Sunday, 10 May 2009

And the prize for consistency goes to:


…who tells The Observer that women politicians shouldn't be judged by their looks.

Caroline Flint, the minister for Europe, who is interviewed in today's Observer Woman, says media attention on her looks is insulting

She's absolutely right. Even better, she utters these timeless truths (in the news section teaser for the interview) across the space of several pages of the Observer Woman, while posing in a range of beautiful, revealing dresses while sporting the hair and maquillage of a Fifties femme fatale.

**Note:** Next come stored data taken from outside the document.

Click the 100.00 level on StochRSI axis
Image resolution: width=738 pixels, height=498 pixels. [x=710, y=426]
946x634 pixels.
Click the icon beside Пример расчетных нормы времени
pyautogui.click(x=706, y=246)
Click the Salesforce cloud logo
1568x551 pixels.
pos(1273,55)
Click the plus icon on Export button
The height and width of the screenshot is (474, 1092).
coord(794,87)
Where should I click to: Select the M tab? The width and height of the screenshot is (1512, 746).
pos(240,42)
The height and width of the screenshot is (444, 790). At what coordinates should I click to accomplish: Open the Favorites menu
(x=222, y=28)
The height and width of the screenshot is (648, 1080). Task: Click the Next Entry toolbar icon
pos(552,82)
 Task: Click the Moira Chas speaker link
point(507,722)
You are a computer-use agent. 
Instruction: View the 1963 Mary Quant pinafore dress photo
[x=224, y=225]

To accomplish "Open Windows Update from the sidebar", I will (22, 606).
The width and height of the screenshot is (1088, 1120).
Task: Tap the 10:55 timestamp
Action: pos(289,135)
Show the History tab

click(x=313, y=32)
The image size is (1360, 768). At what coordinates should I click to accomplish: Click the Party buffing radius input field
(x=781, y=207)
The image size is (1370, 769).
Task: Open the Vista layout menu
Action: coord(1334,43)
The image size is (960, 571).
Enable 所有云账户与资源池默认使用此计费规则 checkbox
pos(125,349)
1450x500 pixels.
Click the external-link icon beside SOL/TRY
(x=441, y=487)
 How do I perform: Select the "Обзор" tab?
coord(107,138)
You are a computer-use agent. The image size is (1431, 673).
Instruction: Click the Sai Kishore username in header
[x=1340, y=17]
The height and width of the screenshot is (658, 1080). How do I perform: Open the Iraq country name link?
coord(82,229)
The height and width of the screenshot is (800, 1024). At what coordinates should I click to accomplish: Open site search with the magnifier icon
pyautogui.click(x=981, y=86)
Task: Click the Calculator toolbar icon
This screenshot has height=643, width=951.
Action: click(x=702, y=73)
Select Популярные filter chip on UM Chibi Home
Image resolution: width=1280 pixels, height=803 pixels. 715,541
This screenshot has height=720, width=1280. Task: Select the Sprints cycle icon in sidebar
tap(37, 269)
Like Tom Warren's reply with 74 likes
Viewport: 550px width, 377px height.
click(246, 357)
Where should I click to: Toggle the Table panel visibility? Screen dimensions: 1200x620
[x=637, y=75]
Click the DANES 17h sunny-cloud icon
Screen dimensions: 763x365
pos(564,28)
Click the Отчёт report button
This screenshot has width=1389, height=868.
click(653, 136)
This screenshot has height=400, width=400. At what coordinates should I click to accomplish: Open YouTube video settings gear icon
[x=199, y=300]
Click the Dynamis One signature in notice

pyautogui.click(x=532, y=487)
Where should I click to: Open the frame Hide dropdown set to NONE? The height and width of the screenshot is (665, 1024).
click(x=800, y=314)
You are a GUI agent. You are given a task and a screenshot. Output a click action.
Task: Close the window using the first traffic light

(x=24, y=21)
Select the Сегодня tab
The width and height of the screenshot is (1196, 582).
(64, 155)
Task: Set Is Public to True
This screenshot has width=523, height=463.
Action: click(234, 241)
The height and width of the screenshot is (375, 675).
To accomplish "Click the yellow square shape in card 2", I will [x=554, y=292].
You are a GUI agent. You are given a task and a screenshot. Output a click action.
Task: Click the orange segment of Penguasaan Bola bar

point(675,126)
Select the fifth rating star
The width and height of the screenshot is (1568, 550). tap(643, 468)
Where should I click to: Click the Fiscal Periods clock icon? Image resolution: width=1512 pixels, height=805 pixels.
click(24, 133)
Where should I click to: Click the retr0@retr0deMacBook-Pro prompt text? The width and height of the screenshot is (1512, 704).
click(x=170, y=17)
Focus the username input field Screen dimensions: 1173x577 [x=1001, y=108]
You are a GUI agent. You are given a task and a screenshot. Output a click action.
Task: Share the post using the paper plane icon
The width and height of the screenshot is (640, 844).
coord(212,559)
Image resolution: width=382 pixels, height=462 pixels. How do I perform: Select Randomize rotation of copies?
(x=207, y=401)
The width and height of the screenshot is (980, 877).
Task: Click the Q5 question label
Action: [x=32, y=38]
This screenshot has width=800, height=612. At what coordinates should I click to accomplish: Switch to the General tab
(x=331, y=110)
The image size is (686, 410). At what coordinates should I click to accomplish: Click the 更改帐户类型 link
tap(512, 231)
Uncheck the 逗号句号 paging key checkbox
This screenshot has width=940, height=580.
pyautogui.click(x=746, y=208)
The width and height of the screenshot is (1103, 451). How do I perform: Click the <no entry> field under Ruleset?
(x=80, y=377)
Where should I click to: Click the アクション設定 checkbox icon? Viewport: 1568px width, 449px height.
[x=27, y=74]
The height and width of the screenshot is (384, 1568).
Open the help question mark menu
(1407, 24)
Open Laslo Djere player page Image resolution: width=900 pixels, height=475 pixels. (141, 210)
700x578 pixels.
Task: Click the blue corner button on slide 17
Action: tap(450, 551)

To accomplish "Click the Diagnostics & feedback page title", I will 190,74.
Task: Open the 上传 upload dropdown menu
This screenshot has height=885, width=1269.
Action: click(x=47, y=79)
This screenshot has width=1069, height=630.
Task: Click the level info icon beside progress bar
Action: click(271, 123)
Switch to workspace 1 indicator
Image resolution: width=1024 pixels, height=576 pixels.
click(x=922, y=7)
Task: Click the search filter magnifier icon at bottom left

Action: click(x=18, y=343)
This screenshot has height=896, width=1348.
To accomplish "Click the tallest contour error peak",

Needless to say, this softest of soft interviews (does she have leadership ambitions) doesn't find space to point out that she is the hardest, most elitist of the Blairite clique. You couldn't switch on the TV in the late nineties without seeing her advocating benefit cuts for the very poorest or some other mean-spirited, arrogant attack on the underclass, all delivered with a straight face as she claimed that sating the bitterness of the Daily Mail was socialism in action. Who cares that she's damaged the lives of women in this country (never mind the Iraqi victims of the war she loved), when she looks stunning in pastel silk?

She's hard, selfish, determined and utterly soulless - she'll go far. Still, policy is so last century - it's how she looks in a frock that seems to matter, which is an odd stance for a liberal newspaper's women's magazine to take, but there you go - we've been down the post-ideological rabbithole for a long time now.